:: What to do ::
Pictures excluded, please transcribe exactly the lines from the one with "Given: Open the Genome menu in BioLegato" through the end of the records below, and nothing more.

=-=-=-=-=

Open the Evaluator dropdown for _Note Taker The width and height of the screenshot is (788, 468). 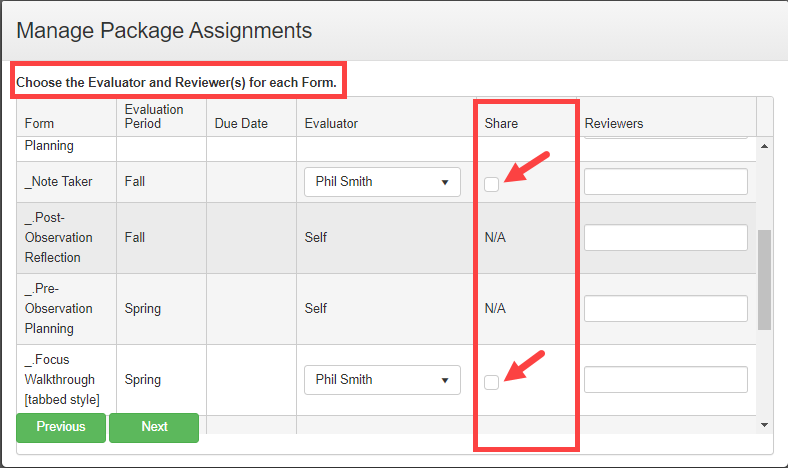coord(382,182)
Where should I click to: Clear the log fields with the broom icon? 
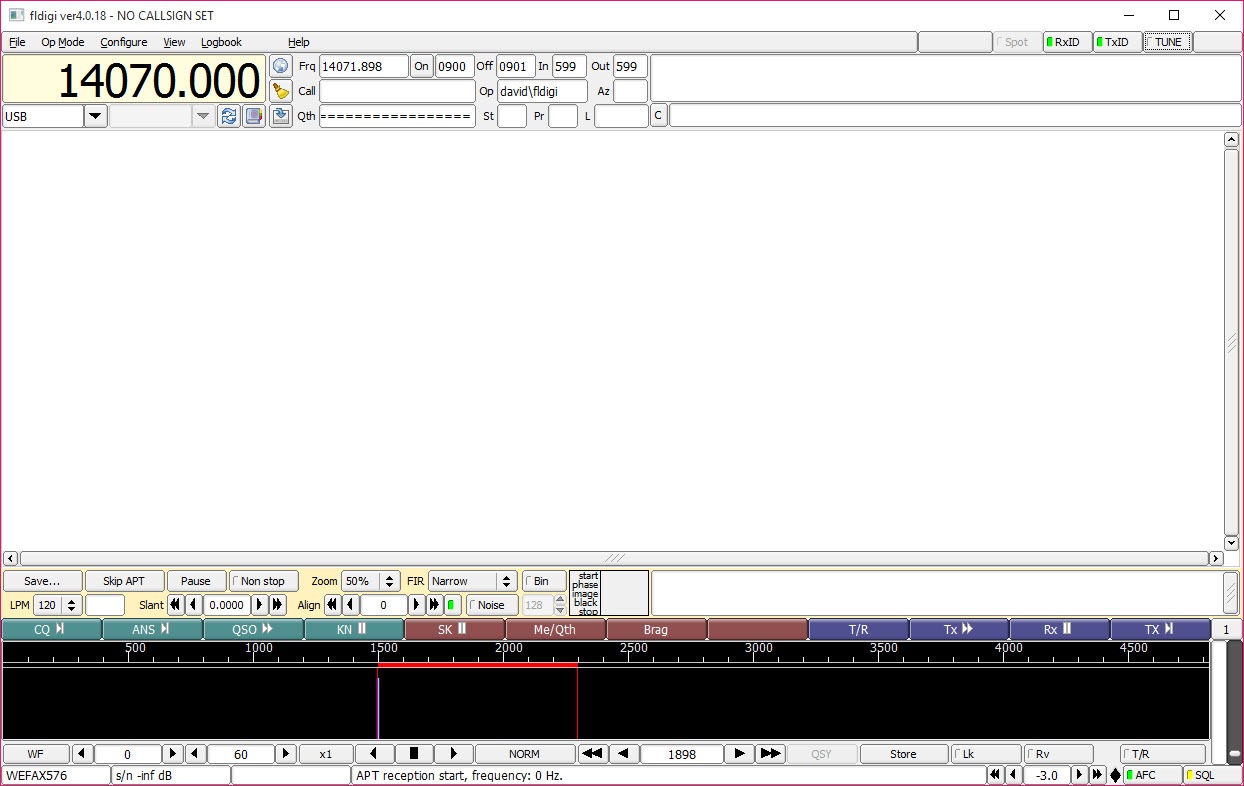(x=281, y=91)
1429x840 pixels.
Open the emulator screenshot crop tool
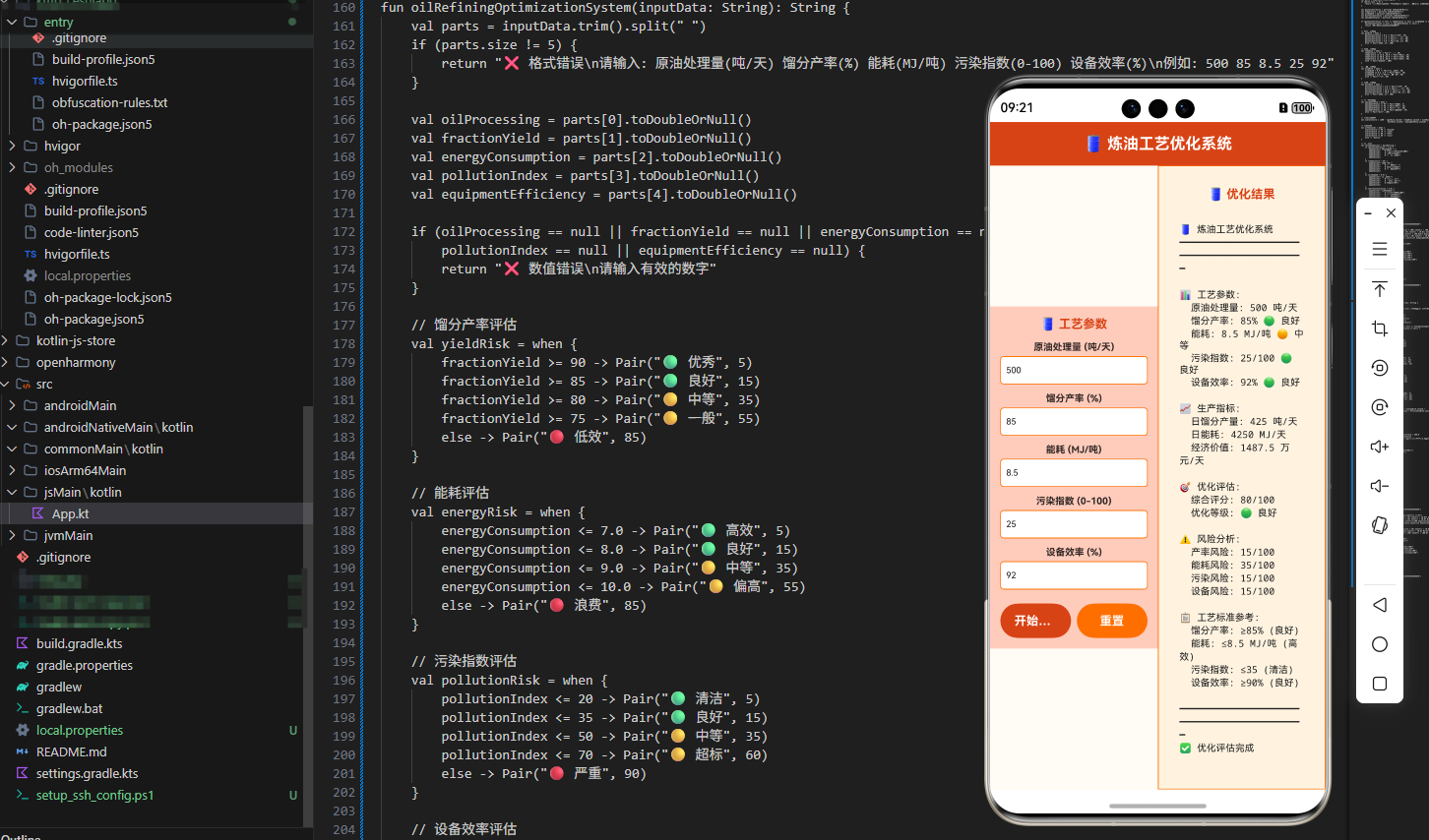pos(1380,329)
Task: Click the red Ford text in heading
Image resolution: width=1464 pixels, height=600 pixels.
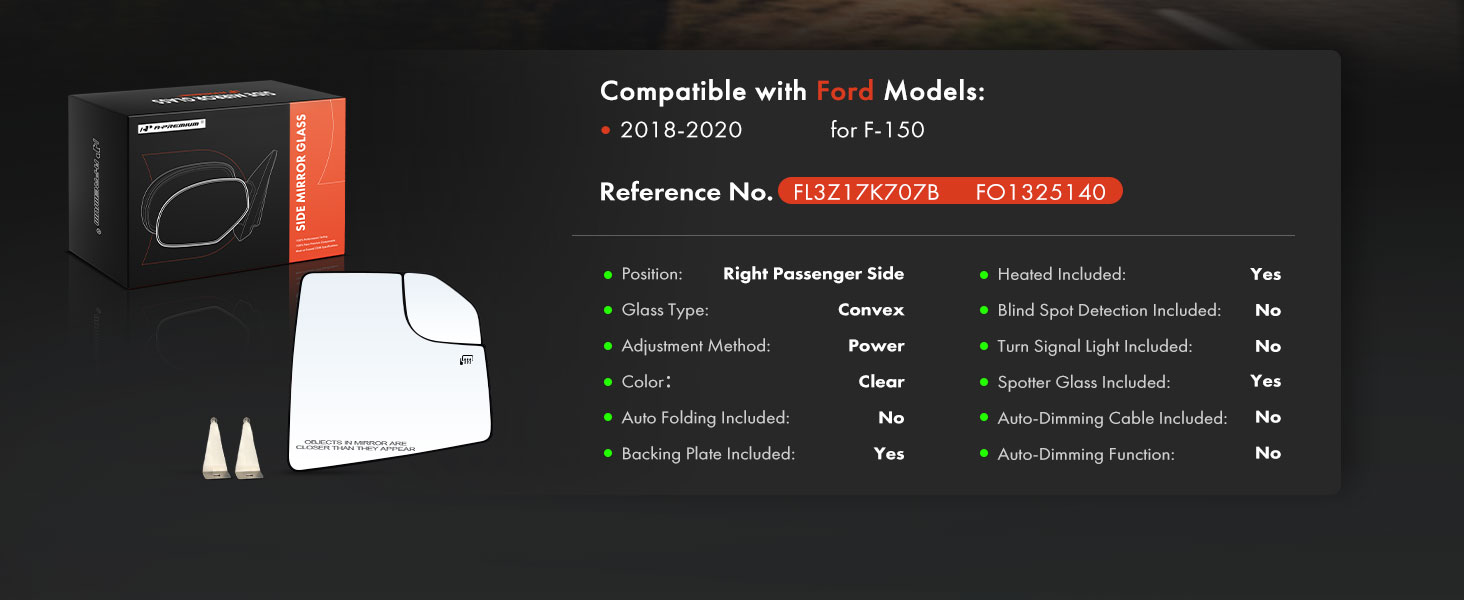Action: click(x=845, y=91)
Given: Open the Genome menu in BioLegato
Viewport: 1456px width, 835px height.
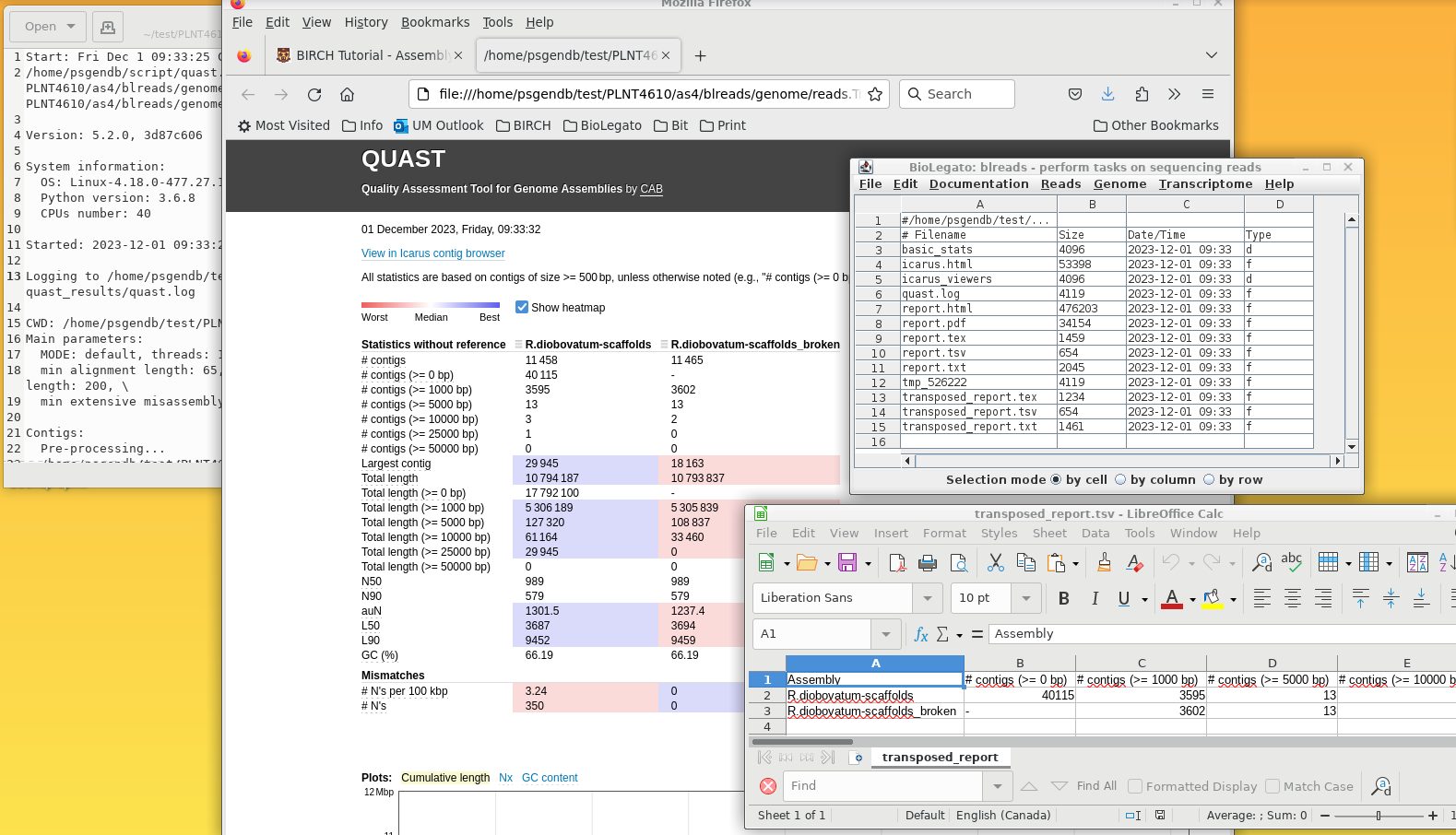Looking at the screenshot, I should coord(1119,184).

=-=-=-=-=

:: Written solution ::
Given: Open the Genome menu in BioLegato
Viewport: 1456px width, 835px height.
Looking at the screenshot, I should coord(1119,184).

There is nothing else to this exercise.